Long, irregular hours
Nursing is a demanding job. It requires long hours, irregular shifts, and no overtime pay. Nurses are often on call 24/7 and can be called into work at any time of day or night. Some nurses have to take care of patients during weekends or holidays, which means they aren’t getting any sleep.
Nurses also have to deal with unpredictable schedules: some days your schedule starts at 6:00 AM, but other days it starts at 11:00 AM; some days you only get one break per shift; others there are no breaks because the doctor needs constant monitoring of vital signs (blood pressure).
Shortage of nurses
The nursing shortage is a problem that affects many countries, including the United States. The shortage is caused by several factors and can be solved with better education, more training, and incentives for nurses.

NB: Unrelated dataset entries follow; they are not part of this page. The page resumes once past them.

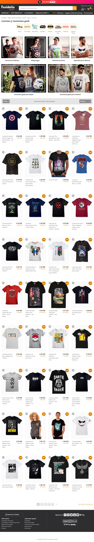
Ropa (28, 18)
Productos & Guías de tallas (32, 524)
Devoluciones (28, 526)
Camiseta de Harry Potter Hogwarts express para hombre (77, 226)
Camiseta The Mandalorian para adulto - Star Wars (54, 138)
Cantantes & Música (12, 60)
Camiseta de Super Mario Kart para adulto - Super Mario (31, 182)
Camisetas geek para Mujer (23, 94)
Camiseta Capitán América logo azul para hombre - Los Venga (7, 139)
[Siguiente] (56, 504)
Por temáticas (16, 13)
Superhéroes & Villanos (82, 60)
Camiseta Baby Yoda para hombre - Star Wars (53, 313)
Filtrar (5, 101)
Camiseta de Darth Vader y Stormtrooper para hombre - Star (76, 401)
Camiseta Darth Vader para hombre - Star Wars (30, 313)
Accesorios (29, 13)
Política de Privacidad (7, 524)
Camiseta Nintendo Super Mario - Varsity (77, 181)
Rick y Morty (35, 31)
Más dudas (27, 528)
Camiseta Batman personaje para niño (77, 312)
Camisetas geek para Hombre (70, 94)
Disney (19, 31)
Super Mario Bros (58, 32)
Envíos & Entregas (29, 522)
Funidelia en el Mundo (7, 521)
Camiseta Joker (53, 180)
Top (54, 13)
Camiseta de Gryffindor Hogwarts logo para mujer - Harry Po (76, 140)
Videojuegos (35, 60)
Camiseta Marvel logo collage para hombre (7, 356)
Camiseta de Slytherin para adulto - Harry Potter (30, 444)
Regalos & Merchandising (14, 18)
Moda (24, 18)
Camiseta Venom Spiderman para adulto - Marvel (31, 487)
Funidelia (3, 18)
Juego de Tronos (73, 32)
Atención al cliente (12, 514)
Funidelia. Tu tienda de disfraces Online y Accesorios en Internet (7, 8)
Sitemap (3, 528)
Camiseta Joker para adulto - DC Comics (77, 443)
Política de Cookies (6, 526)
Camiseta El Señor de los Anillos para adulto (7, 181)
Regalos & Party (42, 13)
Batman (50, 31)
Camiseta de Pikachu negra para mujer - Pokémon (76, 357)
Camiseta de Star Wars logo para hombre (7, 269)
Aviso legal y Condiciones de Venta (10, 522)
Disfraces (4, 13)
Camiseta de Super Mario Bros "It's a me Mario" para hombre (54, 270)
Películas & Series (58, 60)
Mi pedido (27, 521)
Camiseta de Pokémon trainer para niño (30, 356)
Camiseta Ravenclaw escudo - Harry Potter (31, 225)
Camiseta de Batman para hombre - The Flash (6, 444)
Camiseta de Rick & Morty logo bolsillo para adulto (31, 139)
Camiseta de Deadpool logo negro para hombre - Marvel (54, 226)
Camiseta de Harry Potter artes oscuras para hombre (7, 400)
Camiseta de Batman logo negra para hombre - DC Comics (29, 401)
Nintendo (65, 31)
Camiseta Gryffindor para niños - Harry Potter (7, 313)
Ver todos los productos (85, 504)
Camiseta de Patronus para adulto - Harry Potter (53, 444)
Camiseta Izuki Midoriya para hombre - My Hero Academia (54, 488)
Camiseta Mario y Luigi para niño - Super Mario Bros (31, 269)
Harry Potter (27, 31)
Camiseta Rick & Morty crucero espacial (7, 225)
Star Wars (42, 31)
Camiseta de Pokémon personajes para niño (54, 357)
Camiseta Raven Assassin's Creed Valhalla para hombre (77, 488)
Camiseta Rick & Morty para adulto (7, 486)
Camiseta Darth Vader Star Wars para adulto (77, 269)
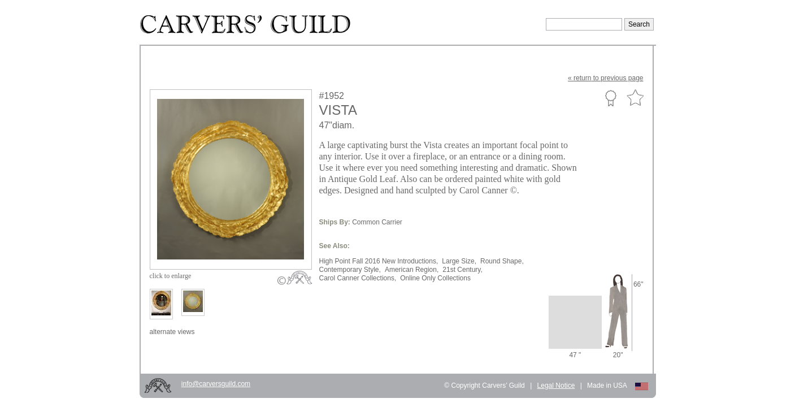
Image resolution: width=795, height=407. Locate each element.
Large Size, (459, 261)
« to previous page (605, 78)
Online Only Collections (435, 278)
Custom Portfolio (610, 97)
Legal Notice (556, 385)
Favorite (635, 98)
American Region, (411, 270)
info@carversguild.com (215, 384)
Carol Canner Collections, (358, 278)
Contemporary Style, (350, 270)
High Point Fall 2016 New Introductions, (378, 261)
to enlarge (171, 276)
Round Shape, (502, 261)
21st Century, (462, 270)
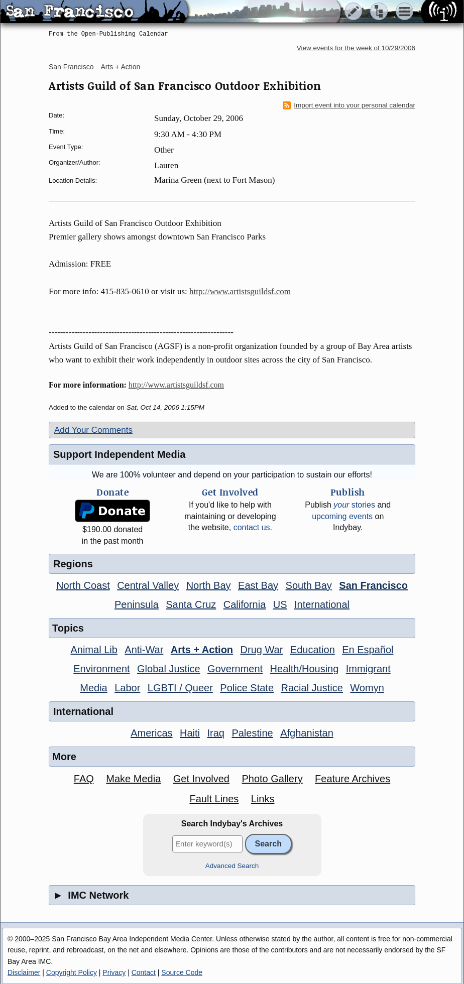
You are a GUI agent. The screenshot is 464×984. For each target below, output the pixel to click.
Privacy (114, 972)
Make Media (133, 778)
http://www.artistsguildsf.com (240, 291)
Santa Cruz (191, 604)
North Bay (208, 585)
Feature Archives (352, 778)
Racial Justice (311, 687)
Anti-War (144, 649)
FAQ (84, 778)
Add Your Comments (93, 430)
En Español (367, 649)
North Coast (83, 585)
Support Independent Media (119, 454)
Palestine (252, 733)
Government (235, 668)
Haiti (190, 733)
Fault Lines (214, 798)
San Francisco (71, 67)
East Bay (258, 585)
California (244, 604)
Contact (144, 972)
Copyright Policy (71, 972)
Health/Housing (304, 668)
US (280, 604)
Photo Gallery (272, 778)
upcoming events (342, 516)
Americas (151, 733)
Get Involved (201, 778)
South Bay (309, 585)
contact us (252, 527)
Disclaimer (24, 972)
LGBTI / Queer (180, 687)
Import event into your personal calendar (349, 105)
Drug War (262, 649)
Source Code (181, 972)
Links (263, 798)
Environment (101, 668)
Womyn (367, 687)
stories (354, 505)
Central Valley (148, 585)
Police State (247, 687)
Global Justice (168, 668)
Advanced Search (232, 866)
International (322, 604)
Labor (127, 687)
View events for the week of (356, 48)
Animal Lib (93, 649)
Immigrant (368, 668)
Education (312, 649)
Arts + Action (120, 67)
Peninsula (136, 604)
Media (93, 687)
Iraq (215, 733)
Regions (73, 563)
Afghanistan (306, 733)
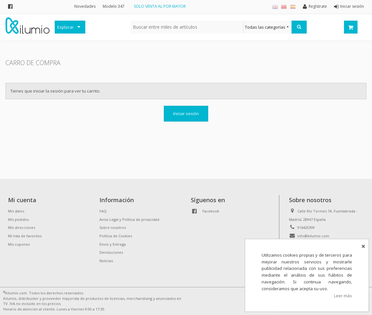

The first step in solving this problem is ensuring that there are enough people who want to be nurses to fill all available jobs as soon as they become available. Unfortunately, not everyone wants to become a nurse or pursue their dreams of becoming one because of the long hours required during their studies or clinical rotations (which are required before becoming licensed). This makes finding qualified candidates difficult because those who do choose this field aren’t yet ready for full-time work within hospitals or clinics like yours!
A career built around helping others is a tough choice.
A career built around helping others is a tough choice. Many people choose this path because they want to make a difference in their community or the world, but it’s not always easy. There are many hard work-related factors that can lead you down a path of difficulties: long hours, sometimes dangerous conditions, and little funding for your education and healthcare needs.
If you decide to follow this path, please take note: there will be times when you may feel discouraged by these things or question whether continuing on would be worth it at all—but remember that no one has ever regretted choosing nursing as their profession!
It’s important to remember that any career can be hard work and there are many other factors to consider before deciding on a nursing career. The job is challenging, but it does come with great rewards for those who love the field! While each individual nurse may have different reasons for choosing nursing as an occupation, we hope this article has helped you understand why some people choose this path while others don’t.